Fiji's worst flooding in a generation has put tens of thousands of people at risk of respiratory illnesses, malaria and dengue fever. The disaster has already killed 11 and left thousands homeless.
Fiji Floods
Fijians paddle through their flooded village of Wailotua on Wednesday.AP
/ Source: The Associated Press

Fiji's worst flooding in a generation has put tens of thousands of people at risk of respiratory illnesses, malaria and dengue fever, authorities warned Friday, after heavy rains killed 11 and left thousands homeless.

Hundreds of homes and businesses in towns and villages on the main island of Viti Levu have been inundated in waist-deep water from overflowing rivers and streams. Clean drinking water is scarce in some places, and stagnant water increases the risk of exposure to mosquito-borne diseases like malaria and dengue fever.

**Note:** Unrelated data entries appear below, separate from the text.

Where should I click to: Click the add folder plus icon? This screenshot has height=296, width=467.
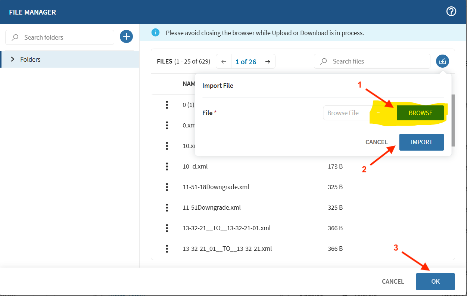(x=127, y=37)
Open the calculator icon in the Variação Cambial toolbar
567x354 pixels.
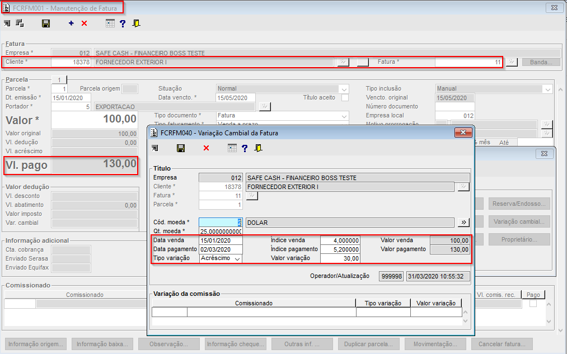click(232, 148)

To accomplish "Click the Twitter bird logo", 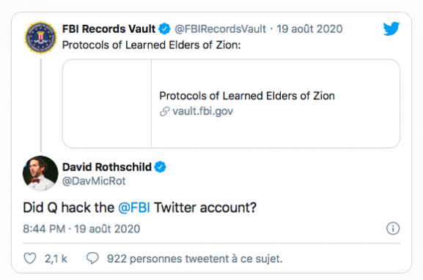I will click(391, 29).
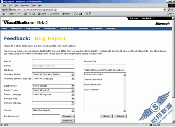This screenshot has width=175, height=127.
Task: Click the Mail icon in the toolbar
Action: [x=76, y=14]
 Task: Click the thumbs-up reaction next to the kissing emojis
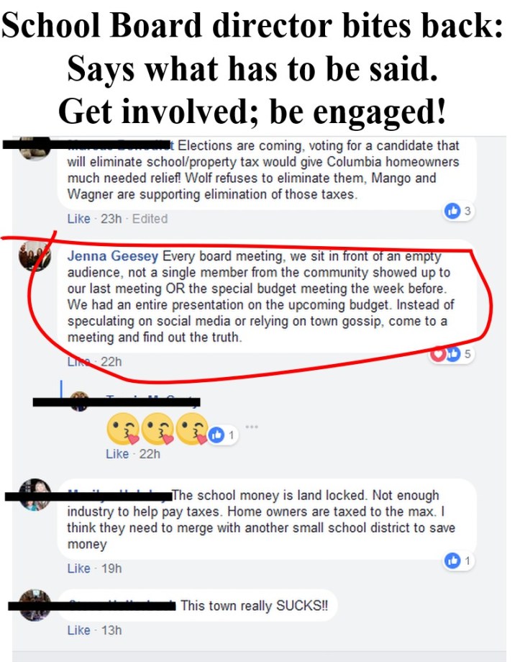click(x=216, y=435)
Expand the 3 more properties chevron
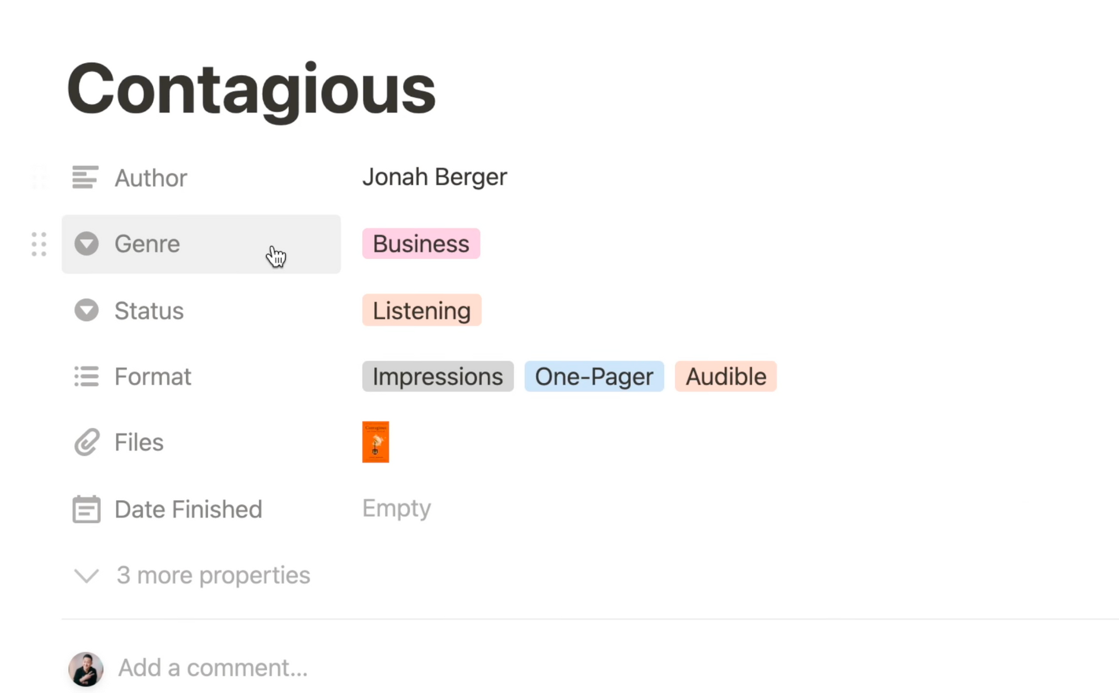 86,576
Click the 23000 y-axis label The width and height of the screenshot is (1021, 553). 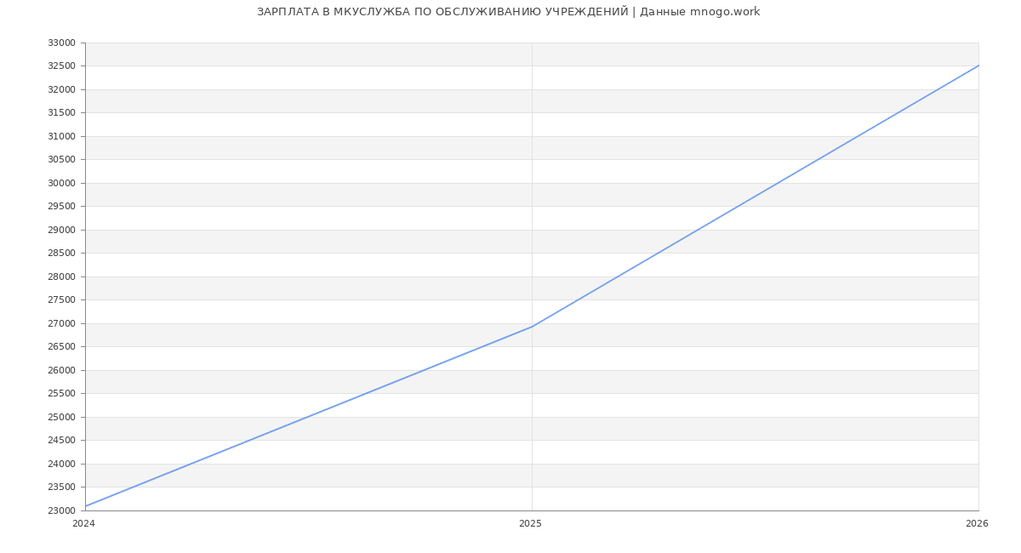point(61,510)
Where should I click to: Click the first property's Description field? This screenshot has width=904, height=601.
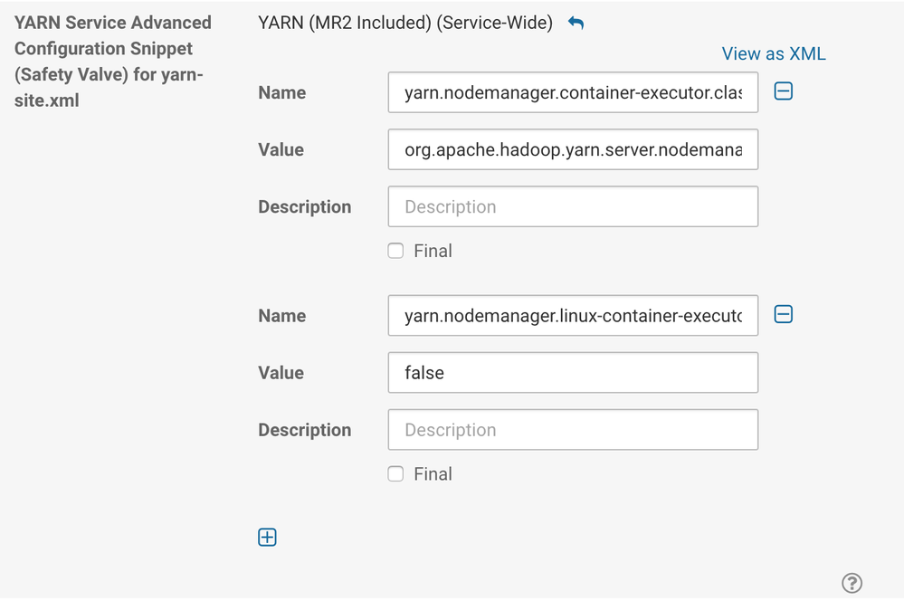(573, 207)
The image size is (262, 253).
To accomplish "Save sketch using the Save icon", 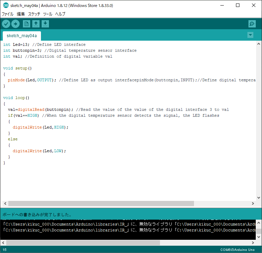I will pos(45,24).
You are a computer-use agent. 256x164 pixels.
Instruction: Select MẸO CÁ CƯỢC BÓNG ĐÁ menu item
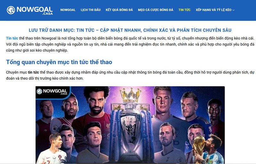tap(156, 10)
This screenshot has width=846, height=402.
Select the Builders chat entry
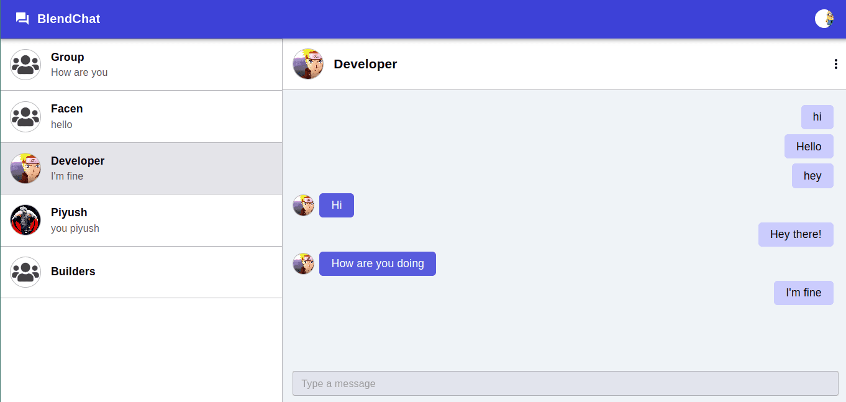141,272
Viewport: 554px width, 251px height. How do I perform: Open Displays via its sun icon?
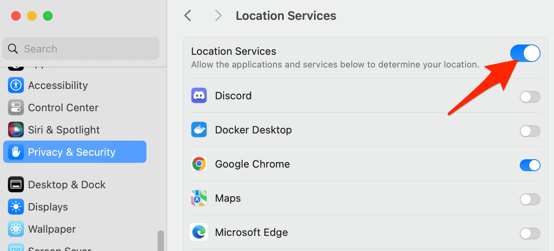(16, 207)
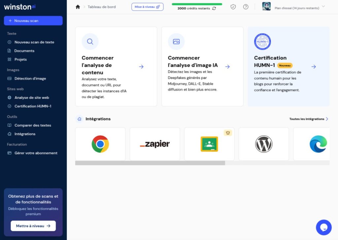338x240 pixels.
Task: Open the Zapier integration card
Action: click(155, 144)
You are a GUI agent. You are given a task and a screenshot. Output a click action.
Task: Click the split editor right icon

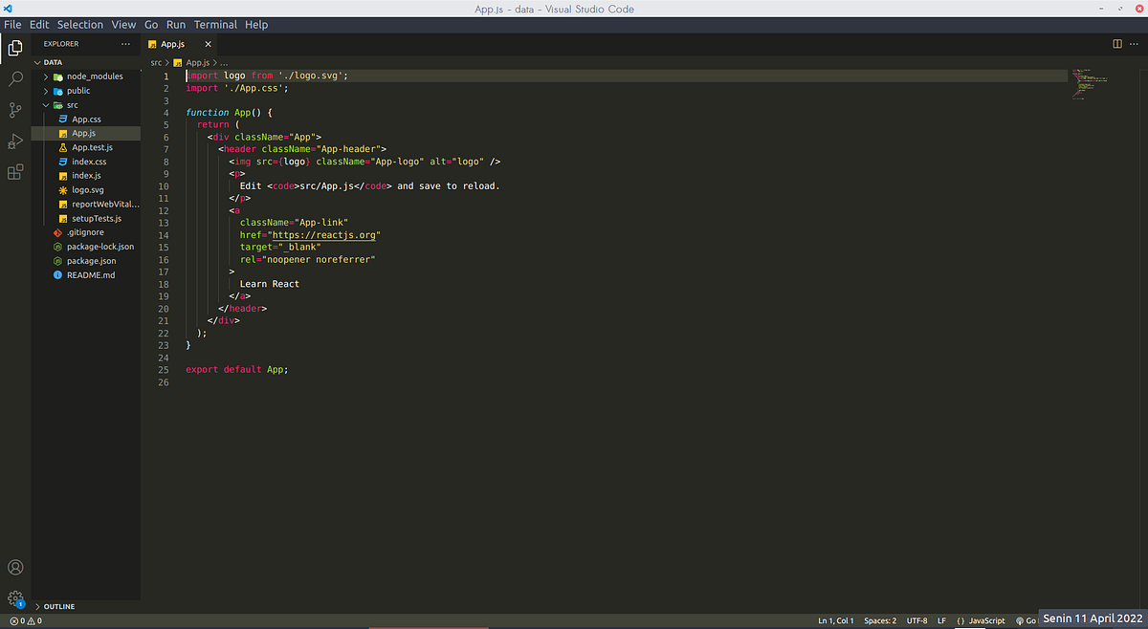1116,44
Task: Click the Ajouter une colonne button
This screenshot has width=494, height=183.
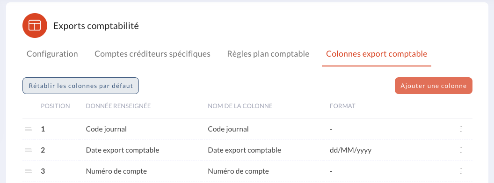Action: [x=434, y=86]
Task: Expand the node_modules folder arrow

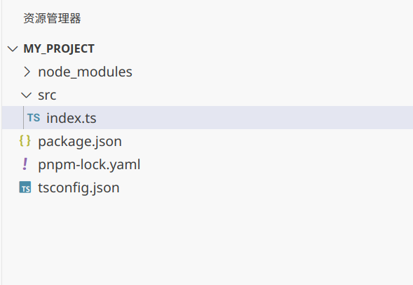Action: tap(27, 72)
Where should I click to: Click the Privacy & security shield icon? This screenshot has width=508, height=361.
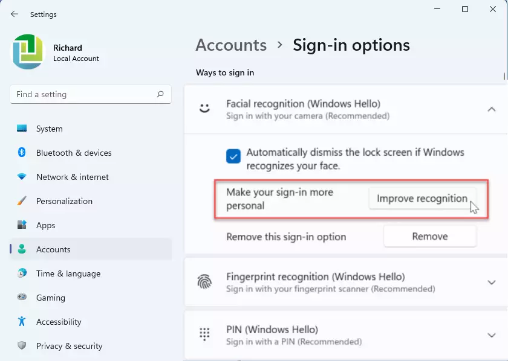[x=22, y=345]
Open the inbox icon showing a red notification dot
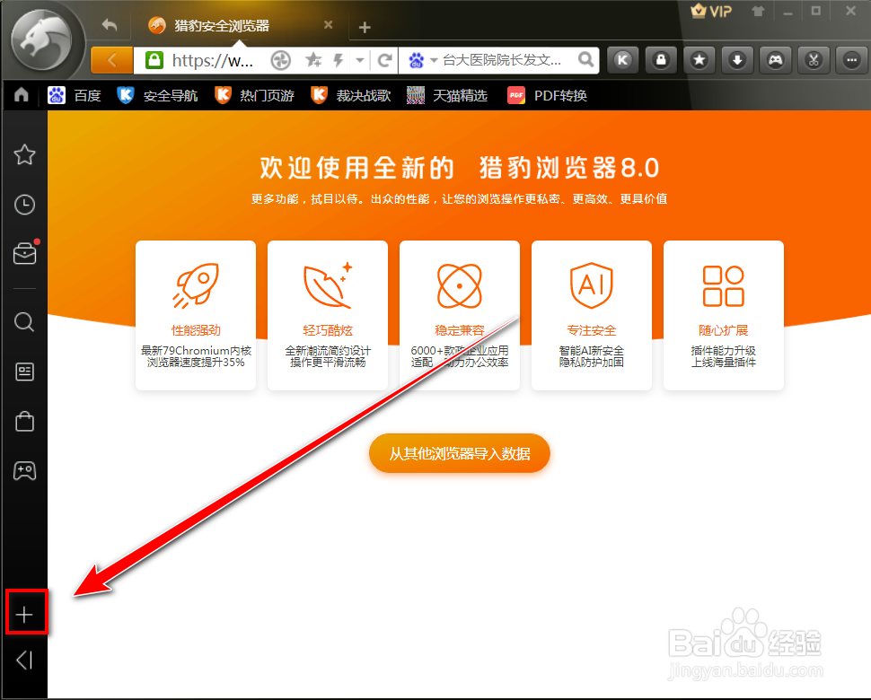The height and width of the screenshot is (700, 871). tap(24, 254)
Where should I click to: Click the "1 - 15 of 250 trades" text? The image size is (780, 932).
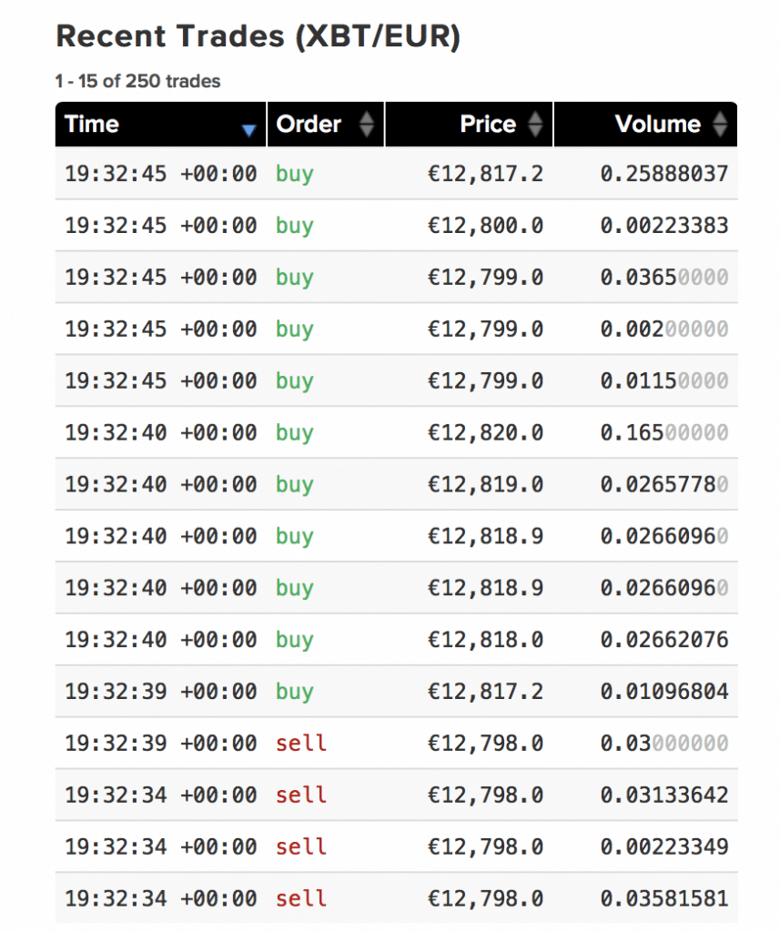137,81
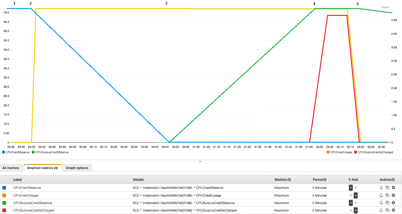Open the Statistic column dropdown

[290, 179]
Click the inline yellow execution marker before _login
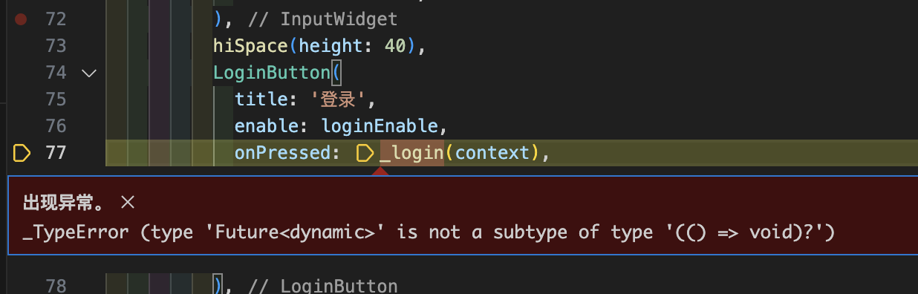Image resolution: width=918 pixels, height=294 pixels. coord(365,153)
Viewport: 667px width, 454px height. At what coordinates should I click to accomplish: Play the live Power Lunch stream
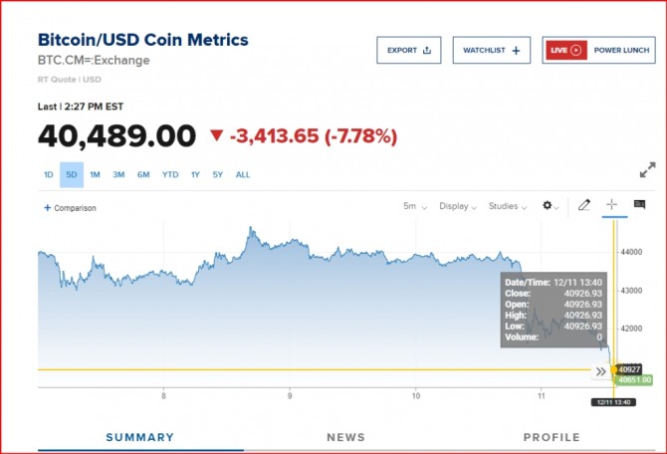click(x=595, y=50)
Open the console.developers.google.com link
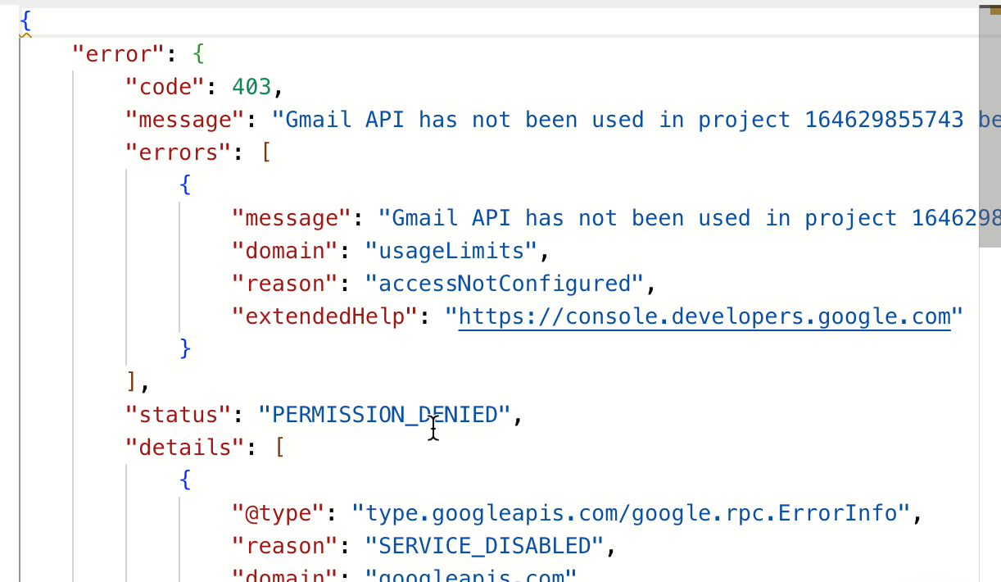 [703, 316]
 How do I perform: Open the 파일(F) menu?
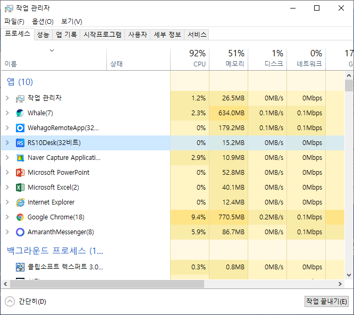point(14,22)
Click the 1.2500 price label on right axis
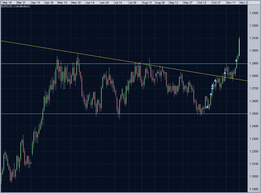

Joeli Cawaki, National Disaster Management Office director, told The Associated Press that it will take time for flood waters to recede and in the meantime there is a fear of disease outbreaks.

Medical authorities have already reported 85 people, including six babies, with diarrhea and respiratory illnesses at one emergency shelter in the country's battered western region.

More than 9,000 people are in evacuation centers — many without food, clean water, clothes or other possessions — after a week of torrential storms triggered the worst flooding in 40 years.

Foreign Affairs Secretary Ratu Isoa Gavidi said there is "a desperate need" for clean drinking water, water tanks and water purification tablets, as well as clothing, blankets, bedding and tents.

"There are some areas that have no water supplies at all. It could be roughly two to three weeks they will be without water," he told New Zealand's National Radio.

Sereima Koli, 37, a resident of the main tourist town of Nadi, was quoted as saying on the Fijilive news Web site that she had no clean water for drinking, washing or for sanitation.

"I hope that the authorities start carting water to us soon," she said.

Sugar cane farmers say the storms have wrecked tens of millions of dollars of crops in an industry that provides incomes for one in four workers in the island nation. Merchants in Nadi estimated $110 million in damage.

Fiji Chamber of Commerce president, Swani Maharaj, said businesses in Nadi will take six months to a year to recover from the floods, "but I'm sure a lot of the smaller ones will probably never (re)open."

Later Friday, Australia and New Zealand gave a combined $2.3 million to fund flood relief work in Fiji, adding to the $150,000 of initial funding they announced Wednesday. The U.S., China, Japan, Tonga and UNICEF have also pledged emergency funding.